To avoid this issue, in \(\lambda \)E we use \(\lambda \) binders to represent quantified formulas, as is customary in higher-order logic [1, §51]. Thus, \(\pmb \forall x. \, s\) is represented by \(\pmb \forall \, (\lambda x. \, s)\). Quantifiers are then unary symbols that do not directly bind the variables. Since \(\lambda \)E represents bound variables using De Bruijn indices, this solves all \(\alpha \)-conversion issues. However, this solution is incompatible with thousands of decades-old lines of clausification code that assumes E’s representation of quantifiers. Therefore, \(\lambda \)E converts quantified formulas only after clausification, for Boolean terms that occur in a higher-order context (e.g., as argument to a function symbol).
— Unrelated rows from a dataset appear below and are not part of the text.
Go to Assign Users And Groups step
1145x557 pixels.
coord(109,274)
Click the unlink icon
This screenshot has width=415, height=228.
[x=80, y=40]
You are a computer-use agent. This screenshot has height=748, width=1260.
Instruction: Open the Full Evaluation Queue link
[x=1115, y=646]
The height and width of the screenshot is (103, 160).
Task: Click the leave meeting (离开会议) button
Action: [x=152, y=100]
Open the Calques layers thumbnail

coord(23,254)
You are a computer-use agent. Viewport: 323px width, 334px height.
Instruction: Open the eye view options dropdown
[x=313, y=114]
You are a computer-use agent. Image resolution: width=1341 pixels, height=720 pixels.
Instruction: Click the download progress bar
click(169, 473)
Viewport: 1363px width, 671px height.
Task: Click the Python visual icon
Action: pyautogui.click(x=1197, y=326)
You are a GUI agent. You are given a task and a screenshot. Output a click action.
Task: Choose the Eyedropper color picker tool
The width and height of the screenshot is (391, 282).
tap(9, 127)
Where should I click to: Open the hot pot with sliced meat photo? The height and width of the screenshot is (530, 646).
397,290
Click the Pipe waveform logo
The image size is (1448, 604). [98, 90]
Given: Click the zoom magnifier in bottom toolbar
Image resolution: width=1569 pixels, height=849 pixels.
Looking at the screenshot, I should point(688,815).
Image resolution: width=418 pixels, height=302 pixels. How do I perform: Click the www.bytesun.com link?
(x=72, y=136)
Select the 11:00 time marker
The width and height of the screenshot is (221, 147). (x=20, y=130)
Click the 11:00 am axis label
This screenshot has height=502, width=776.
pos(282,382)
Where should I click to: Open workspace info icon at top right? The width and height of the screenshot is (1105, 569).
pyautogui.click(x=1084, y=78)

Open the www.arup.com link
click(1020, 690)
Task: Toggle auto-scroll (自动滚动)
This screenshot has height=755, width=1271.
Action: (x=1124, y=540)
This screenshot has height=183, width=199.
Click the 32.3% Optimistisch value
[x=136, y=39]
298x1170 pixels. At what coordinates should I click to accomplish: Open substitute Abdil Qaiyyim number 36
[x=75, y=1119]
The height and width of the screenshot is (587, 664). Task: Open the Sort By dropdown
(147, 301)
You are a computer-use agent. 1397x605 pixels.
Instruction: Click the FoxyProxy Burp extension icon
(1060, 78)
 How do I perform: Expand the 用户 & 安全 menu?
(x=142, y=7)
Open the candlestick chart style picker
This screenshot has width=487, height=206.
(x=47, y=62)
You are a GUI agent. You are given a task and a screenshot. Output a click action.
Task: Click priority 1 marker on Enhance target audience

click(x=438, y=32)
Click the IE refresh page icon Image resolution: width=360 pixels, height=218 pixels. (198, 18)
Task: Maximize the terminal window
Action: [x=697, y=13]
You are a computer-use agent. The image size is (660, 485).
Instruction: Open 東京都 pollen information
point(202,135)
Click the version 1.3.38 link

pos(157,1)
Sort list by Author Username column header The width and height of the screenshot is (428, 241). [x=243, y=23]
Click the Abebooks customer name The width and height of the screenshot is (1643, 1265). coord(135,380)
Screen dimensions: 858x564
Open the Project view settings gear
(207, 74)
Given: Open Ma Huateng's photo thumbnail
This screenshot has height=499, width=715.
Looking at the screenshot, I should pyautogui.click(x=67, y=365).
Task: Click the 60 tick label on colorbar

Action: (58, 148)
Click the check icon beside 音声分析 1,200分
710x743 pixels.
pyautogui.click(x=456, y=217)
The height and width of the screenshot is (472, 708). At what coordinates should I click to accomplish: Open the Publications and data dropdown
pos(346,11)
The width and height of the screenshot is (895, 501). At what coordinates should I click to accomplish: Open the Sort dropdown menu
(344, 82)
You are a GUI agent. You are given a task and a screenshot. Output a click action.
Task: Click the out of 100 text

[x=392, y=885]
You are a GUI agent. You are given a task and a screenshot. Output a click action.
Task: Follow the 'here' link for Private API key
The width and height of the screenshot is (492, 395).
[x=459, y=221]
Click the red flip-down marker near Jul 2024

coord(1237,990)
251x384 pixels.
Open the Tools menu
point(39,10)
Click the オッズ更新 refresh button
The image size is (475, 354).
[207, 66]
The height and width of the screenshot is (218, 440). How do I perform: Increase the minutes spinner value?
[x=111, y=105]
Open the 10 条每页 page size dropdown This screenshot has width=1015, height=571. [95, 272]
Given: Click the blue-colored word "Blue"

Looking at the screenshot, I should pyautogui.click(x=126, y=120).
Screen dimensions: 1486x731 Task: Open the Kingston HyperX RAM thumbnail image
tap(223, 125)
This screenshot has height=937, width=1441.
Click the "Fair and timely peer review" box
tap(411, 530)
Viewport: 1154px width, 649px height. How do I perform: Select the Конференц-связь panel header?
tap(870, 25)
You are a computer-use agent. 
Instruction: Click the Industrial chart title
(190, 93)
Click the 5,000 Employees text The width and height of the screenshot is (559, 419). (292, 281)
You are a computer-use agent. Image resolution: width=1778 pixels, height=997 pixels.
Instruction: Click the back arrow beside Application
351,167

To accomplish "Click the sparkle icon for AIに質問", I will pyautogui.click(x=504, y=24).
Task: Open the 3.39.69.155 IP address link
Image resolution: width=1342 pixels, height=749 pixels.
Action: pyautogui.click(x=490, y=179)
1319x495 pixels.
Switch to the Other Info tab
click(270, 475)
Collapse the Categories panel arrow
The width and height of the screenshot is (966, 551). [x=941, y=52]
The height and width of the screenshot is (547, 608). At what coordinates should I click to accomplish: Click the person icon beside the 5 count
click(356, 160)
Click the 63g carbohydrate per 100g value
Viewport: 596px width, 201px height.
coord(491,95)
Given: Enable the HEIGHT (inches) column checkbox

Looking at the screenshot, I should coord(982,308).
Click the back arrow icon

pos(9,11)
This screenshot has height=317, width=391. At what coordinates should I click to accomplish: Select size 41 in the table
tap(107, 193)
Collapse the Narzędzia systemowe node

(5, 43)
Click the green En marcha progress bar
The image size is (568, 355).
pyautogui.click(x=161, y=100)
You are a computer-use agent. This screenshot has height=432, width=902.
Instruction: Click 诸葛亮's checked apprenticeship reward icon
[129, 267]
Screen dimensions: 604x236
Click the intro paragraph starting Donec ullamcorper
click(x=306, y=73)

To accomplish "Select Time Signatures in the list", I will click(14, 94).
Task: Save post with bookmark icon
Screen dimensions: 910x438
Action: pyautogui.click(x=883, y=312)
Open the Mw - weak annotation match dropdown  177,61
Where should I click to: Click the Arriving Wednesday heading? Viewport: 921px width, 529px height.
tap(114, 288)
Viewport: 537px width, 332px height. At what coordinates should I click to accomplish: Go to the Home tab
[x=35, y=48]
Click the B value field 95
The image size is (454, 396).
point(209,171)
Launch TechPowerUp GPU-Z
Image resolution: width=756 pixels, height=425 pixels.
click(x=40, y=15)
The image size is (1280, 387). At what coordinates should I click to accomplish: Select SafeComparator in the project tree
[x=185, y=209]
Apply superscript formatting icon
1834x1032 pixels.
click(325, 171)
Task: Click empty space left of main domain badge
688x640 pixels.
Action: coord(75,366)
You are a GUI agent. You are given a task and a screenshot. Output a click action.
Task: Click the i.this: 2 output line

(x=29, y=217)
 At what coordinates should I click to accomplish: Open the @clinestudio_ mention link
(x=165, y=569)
New Term Orders. The \(\lambda \)-superposition calculus is parameterized by a term order that is used to break symmetries in the search space. We implemented the versions of the Knuth–Bendix order (KBO) and lexicographic path order (LPO) for higher-order terms described by Bentkamp et al. [4]. These orders encode \(\lambda \)-terms as first-order terms and then invoke the standard KBO or LPO. For efficiency, we implemented separate KBO and LPO functions that compute the order directly, intertwining the encoding and the order computation.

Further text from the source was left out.